If so, does this allow us to create a measure of "effective Newtonian speed" by dividing the distance you would have travelled without Lorentz contraction by the time it took you to reach the Sun from the earth? If not, why, and is there any thought experiment that demonstrates this?
(I know that it would take 9 minutes from the point of view of somebody actually at the Sun.)
A little research on Wikipedia about "faster-than-light travel" reveals what what I'm talking about is known as four velocity.
Answer
From the comments to user16307's answer I'm guessing you're fairly new to special relativity. Until you get familiar with the subject it's very dangerous to throw around concepts like time dilation and length contraction because you can easily fall into traps like the pole in a barn paradox. The only safe way to work out what happens is to use the Lorentz transformations to compare what happens in your frame with what happens in some other frame.
Let's define our and the spaceships frames to coincide at time zero.
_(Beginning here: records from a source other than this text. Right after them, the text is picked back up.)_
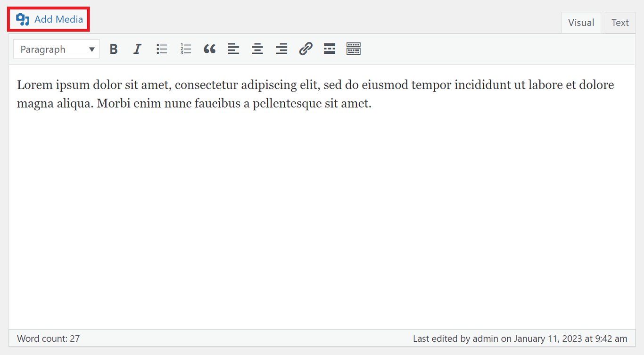
Task: Click the last edited timestamp text
Action: point(520,338)
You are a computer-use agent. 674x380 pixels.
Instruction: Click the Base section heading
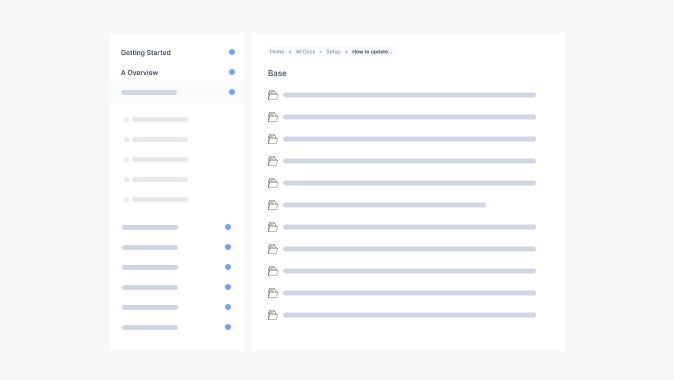tap(277, 73)
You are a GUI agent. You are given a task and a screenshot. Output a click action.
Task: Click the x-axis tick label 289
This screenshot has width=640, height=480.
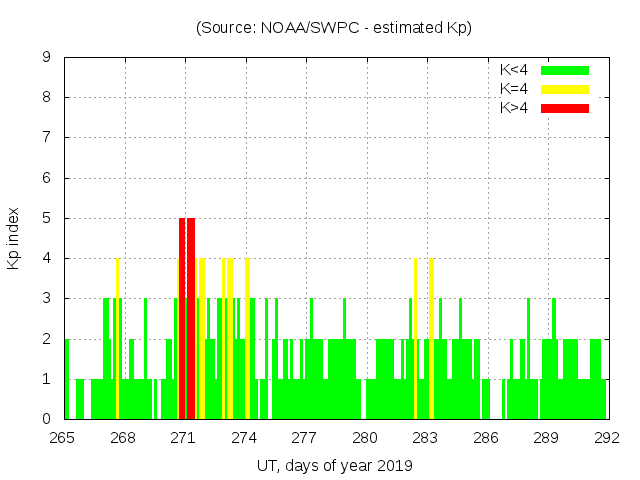(x=546, y=438)
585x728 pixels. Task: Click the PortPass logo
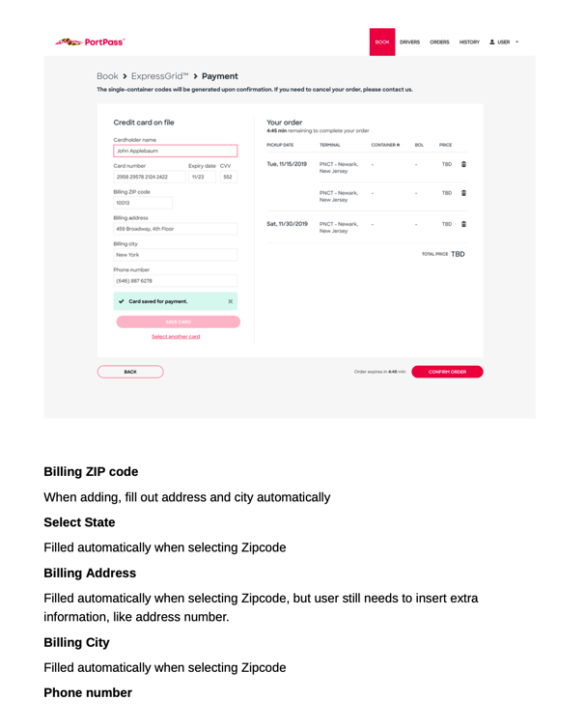pyautogui.click(x=90, y=42)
Then as we watch the spaceship fly towards the Sun we can define two spacetime points $(t, x)$: the spaceship passes the Earth at $(0, 0)$ and it passes the Sun at $(d/v, d)$. I written the distance to the Sun as $d$ to keep things general, and the time taken to reach the Sun is just the distance $d$ divided by the speed $v$ i.e. $t = d/v$.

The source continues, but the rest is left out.